Personal Finance
U.S. job growth solid, but signs of cooling emerge in October
Employment rose by 150,000 in October, according to the latest Employment Situation Summary from the U.S. Bureau of Labor Statistics (BLS), a slowdown from the strong September surge and the 258,000 monthly average of the previous 12 months.
October’s job growth was seen across several industries, primarily driven by health care, government and social assistance, according to BLS. Manufacturing jobs dipped because of the United Auto Workers strike.
The unemployment rate changed little in October at 3.9% and the number of unemployed people in the country remained relatively the same at roughly 6.5 million. The unemployment rate has ranged from 3.4% to 3.9% since March 2022, according to the BLS. Average hourly earnings for private employees rose by 4.1% in the last year, a slight tick down from 4.2% last month. Although hourly wage growth remains elevated, it has cooled.
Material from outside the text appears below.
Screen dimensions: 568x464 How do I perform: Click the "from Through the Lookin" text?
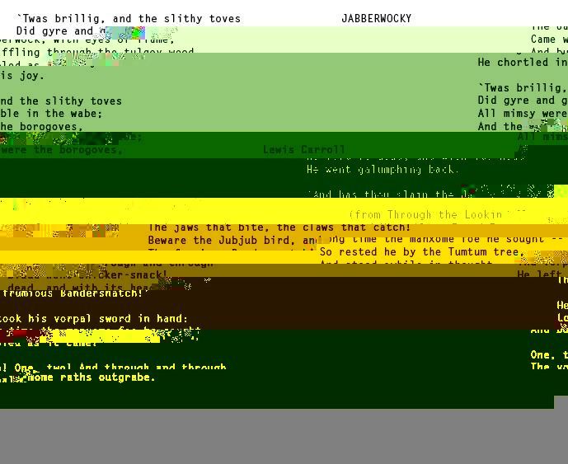(425, 214)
“The October employment report sends a clear signal that the labor market is cooling,” The National Association of Federally-Insured Credit Unions (NAFCU) Chief Economist Curt Long said in a statement. “A broad range of measures fell during the month, including employment, labor force participation, and wage growth.
“Furthermore, there were substantial downward revisions to prior month job gains,” Long continued. “NAFCU continues to believe that Fed hikes are finished during this cycle, but a couple more reports like this one will have the FOMC considering a rate cut as early as Q1.”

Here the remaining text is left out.